COMPENDIUM OF PROMISING PRACTICES TO REDUCE VIOLENCE AND INCREASE SAFETY OF ABORIGINAL WOMEN IN CANADA – COMPENDIUM ANNEX: DETAILED PRACTICE DESCRIPTIONS

INTERACTIONS WITHIN COMMUNITIES

Healthy Relationships: Women

Program name:

In Mother's Footsteps

Organization:

Regional Inuit Women's Association

Location:

St. John's, Newfoundland and surrounding areas.

Target Group:

Primarily women, but recognizing the needs of the family unit.

Contact Name:

Myrtle Banfield, Coordinator

Phone:

709-754-6541

Email:

mhbanfield@yahoo.ca

Website:

www.inuitwomen.ca

Program Overview
History:

The program was initially started in 2007, however in February 2011, the organization re-created itself, deciding that it needs to be more active. It now has a new board and a new vision. This organization places high priority on hearing the needs and priorities of each community so that programs can be tailored to meet needs. Board members are in each community and network regularly by teleconference to highlight needs in their communities. Priorities that have been raised include: homelessness, isolation, and a lack of foster care options within the communities (concerns that children are sent from Labrador to Newfoundland)

Program Description
Goals & Objectives:

To reduce isolation and promote the belief that women have choices and do not have to feel trapped and alone or accept family violence.

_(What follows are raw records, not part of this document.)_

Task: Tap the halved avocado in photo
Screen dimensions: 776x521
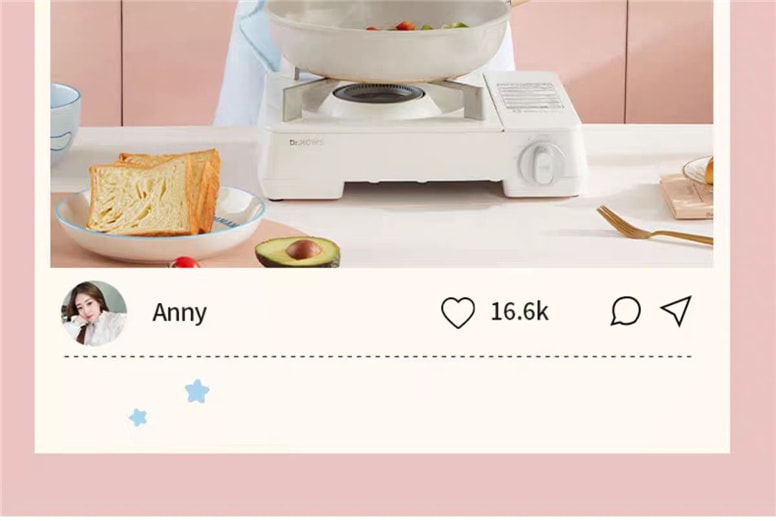Action: pyautogui.click(x=297, y=251)
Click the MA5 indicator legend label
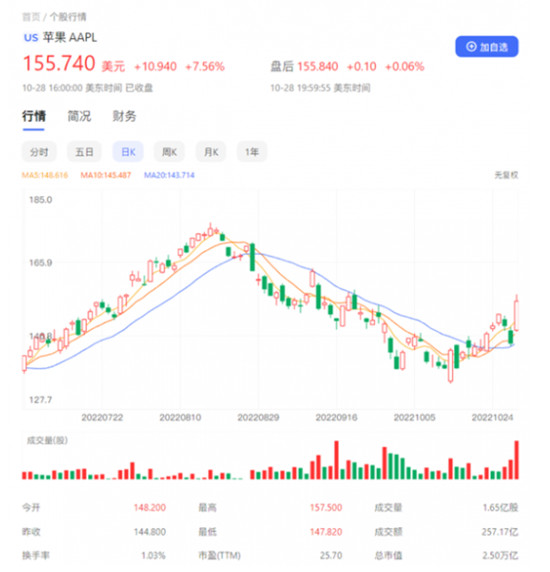The image size is (550, 572). tap(45, 175)
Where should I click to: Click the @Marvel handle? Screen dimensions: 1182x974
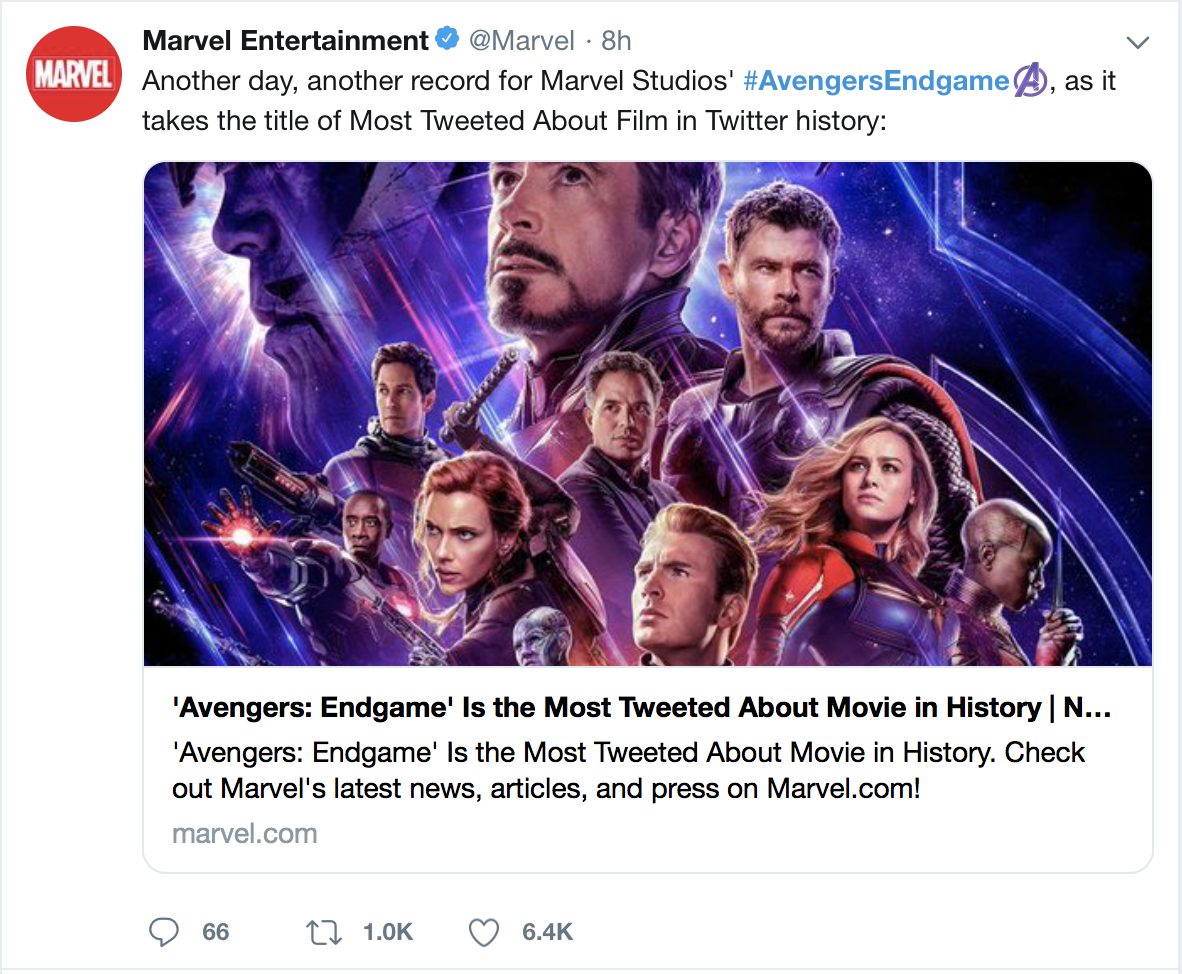coord(522,41)
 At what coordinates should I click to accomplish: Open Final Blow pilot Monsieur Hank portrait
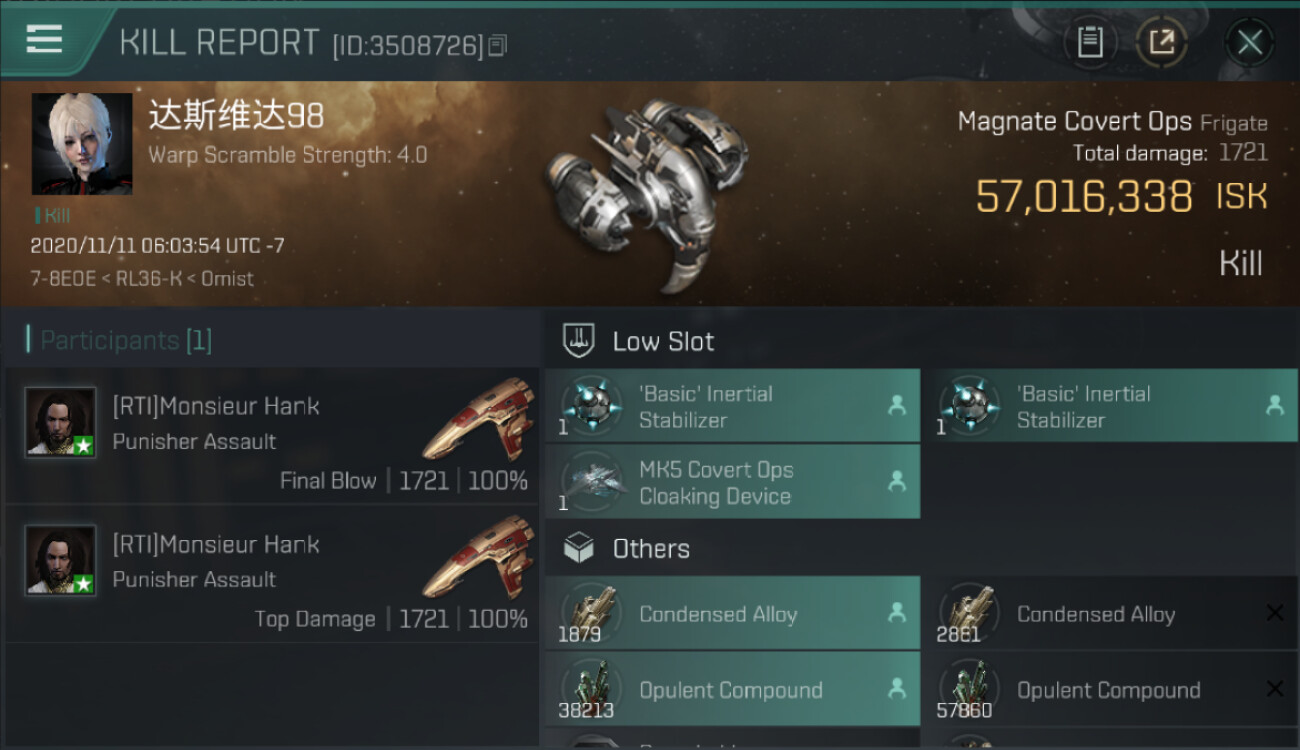tap(61, 422)
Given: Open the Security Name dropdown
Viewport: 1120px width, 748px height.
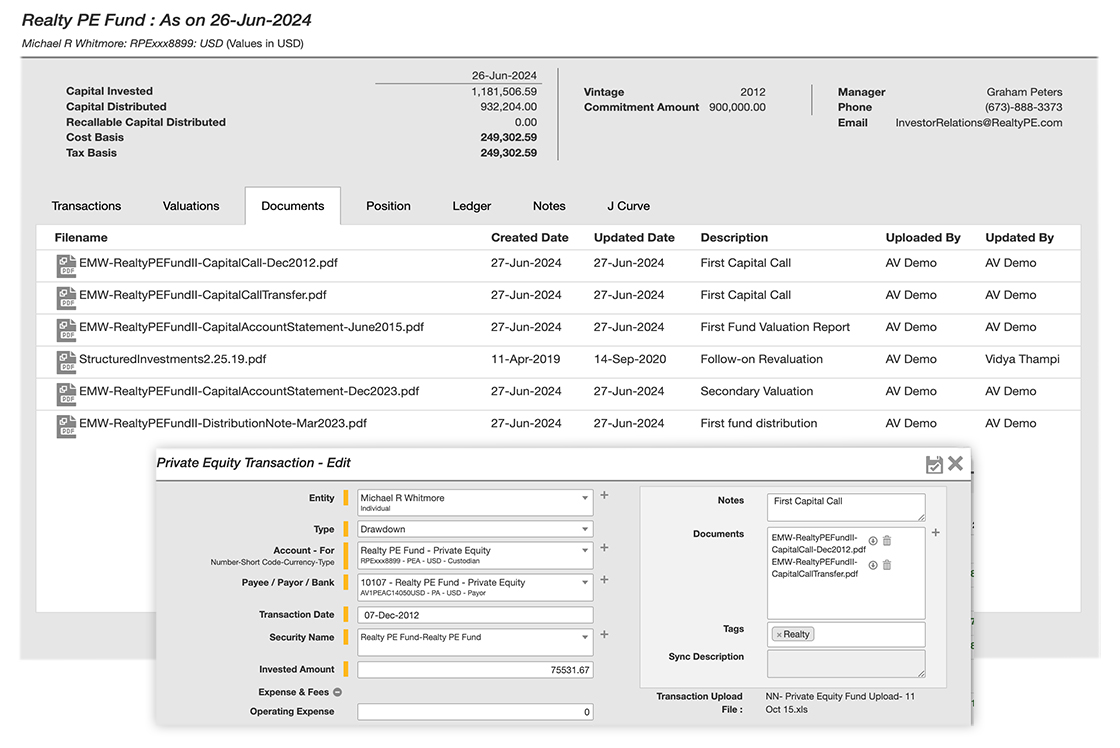Looking at the screenshot, I should (x=585, y=637).
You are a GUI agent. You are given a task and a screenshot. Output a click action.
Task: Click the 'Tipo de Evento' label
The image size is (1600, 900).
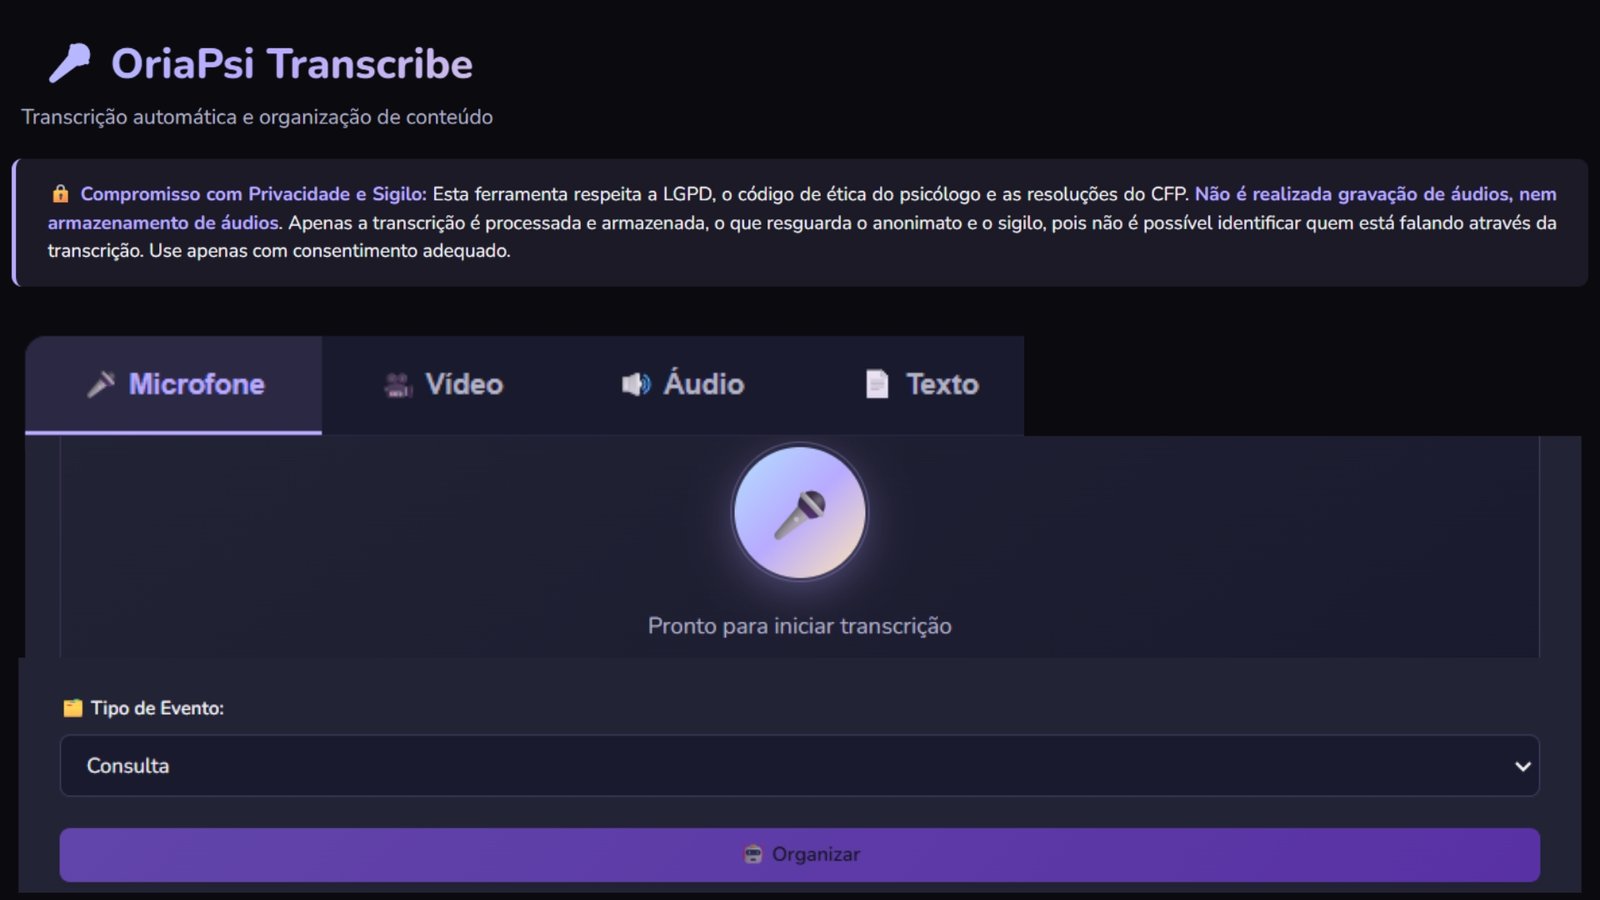(157, 708)
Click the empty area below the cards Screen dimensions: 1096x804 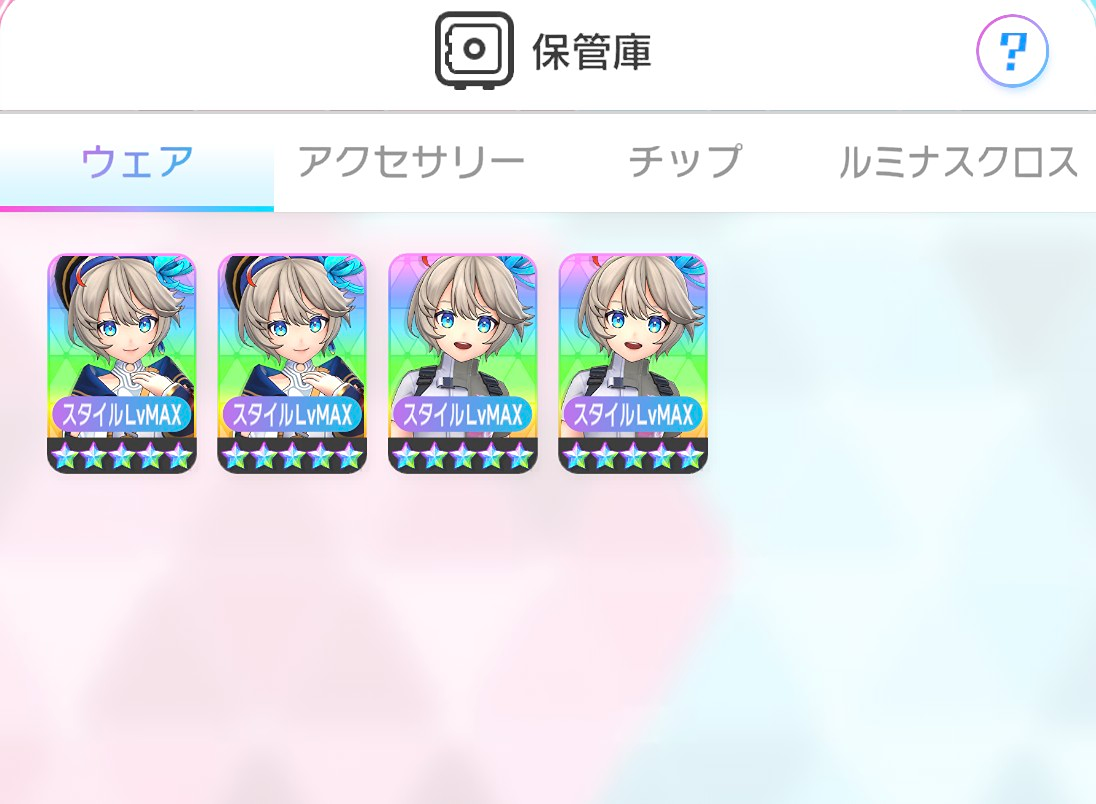tap(548, 636)
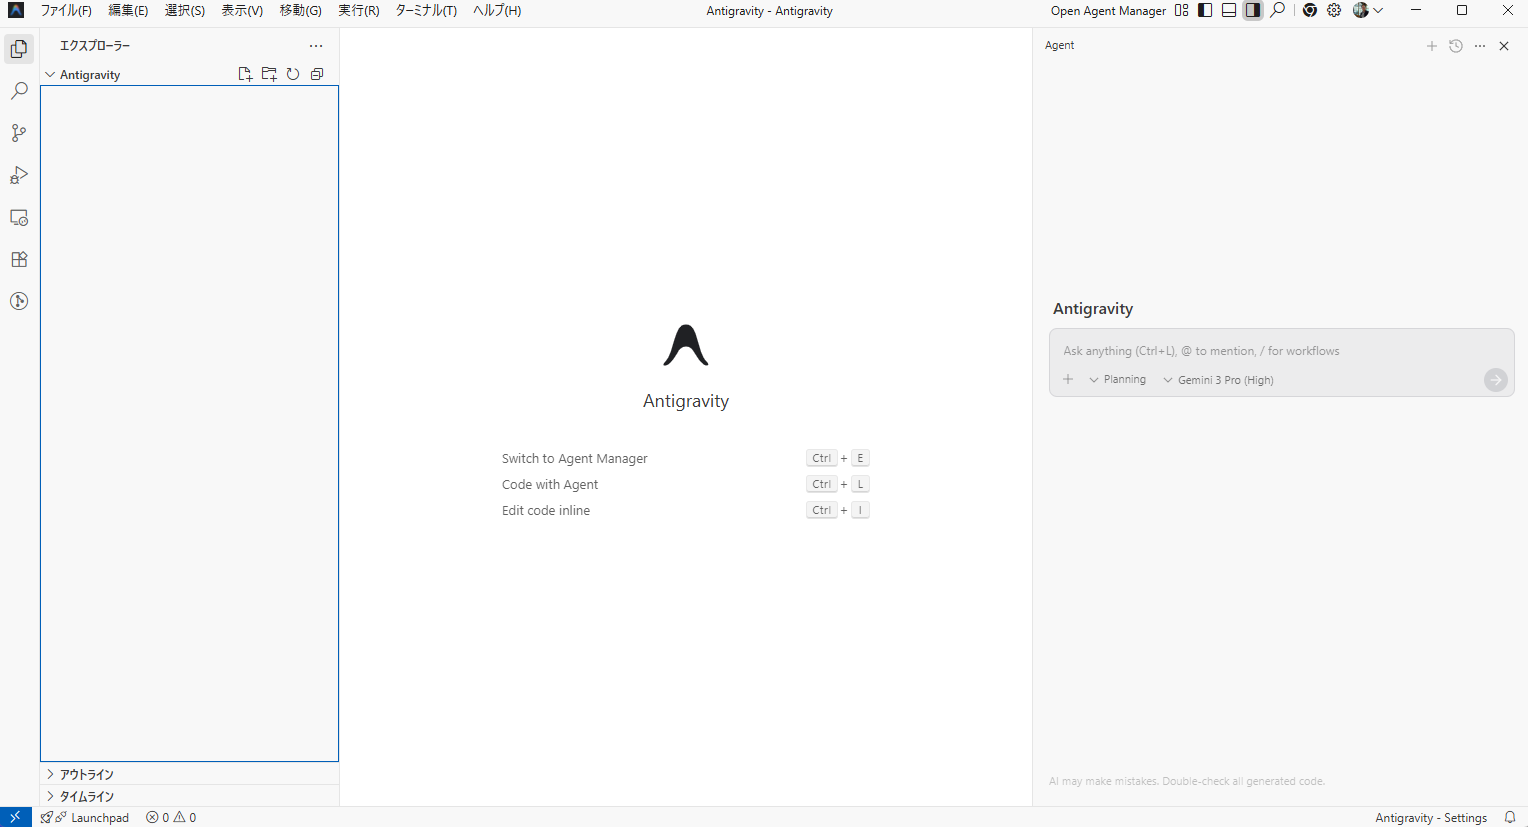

Traditional/Indigenous ways:

Primarily through ensuring programs are culturally appropriate, and by teaching traditional craft skills.

Components of program:

Programs are tailored to meet individual community needs. With the increased commitment to the program from the Regional Inuit Women's Association, the program has been able to offer clients a crafting program that focuses on traditional crafts and the potential entrepreneurial opportunities of selling one's crafts and/or teaching crafts to others. The staff have also been working on a program that would train women in communities to be the lead "go to" people that women in crisis could turn to for support and assistance.

Services/How they work:

Services are offered in participating communities.

Funding:

Funding provided by Tasijujoak Trust; Nunatsiavut Government; and the Government of Newfoundland and Labrador Women's Policy Office.

Relationships and Stakeholders
Involvement of Target Groups:

There are board members in each community, and lead women identified in each community so that programs can be tailored to meet the needs identified in each community since the needs and resources vary. The facility is also planning to hire interviewers in each community in order to further identify community needs and concerns.

Partners:

The Department of the Status of Women Canada; the Government of Newfoundland and Labrador Women's Policy Office; Violence Prevention Labrador; Nunatsiavut Government.

Other relationships:

Community agencies and other organizations across Canada.

Details of Program Evaluation
Evaluation:

An evaluation has been completed.

Highlights of Evaluation Findings:

Women appeared to appreciate the opportunity to get together and learn new skills – program was well received.

Program Outcomes
Measures of Success:

Success is measured by an increase in awareness of the program, and that there are options and people to turn to; the community does not need to feel so isolated; turnout at vigils and events promoting the idea that no one needs to accept family violence, that this is not a part of Inuit culture and does not need to be a part of anyone's life – the turnout and response from the community has been good – these are all measures of success.

Achievements:

Increased awareness and some reduced isolation in the lives of community members. Clients are able to be a part of a network.

Challenges:

Obtaining funding. This organization currently has no core funding, so needs to apply for program funding regularly. This is problematic, since programs then need to meet funding criteria, rather than being flexible enough to meet the needs identified by the communities. One of the strengths of this program is the ability to identify community-specific needs (i.e. homelessness, foster care concerns, varying degrees of isolation, different resources in different communities, etc.) – however the lack of core funding means that it is often difficult to tailor programs to meet these diverse needs, and constant scrambling for funding limits action.

Things to Know to Replicate
Replication Advice:

The program is considered replicable. The most important lesson is to listen to what each community needs and to have a budget that will allow for the creation of programs that meet identified needs.

Resources:

Adequate funding will need to be procured in order to operate effectively.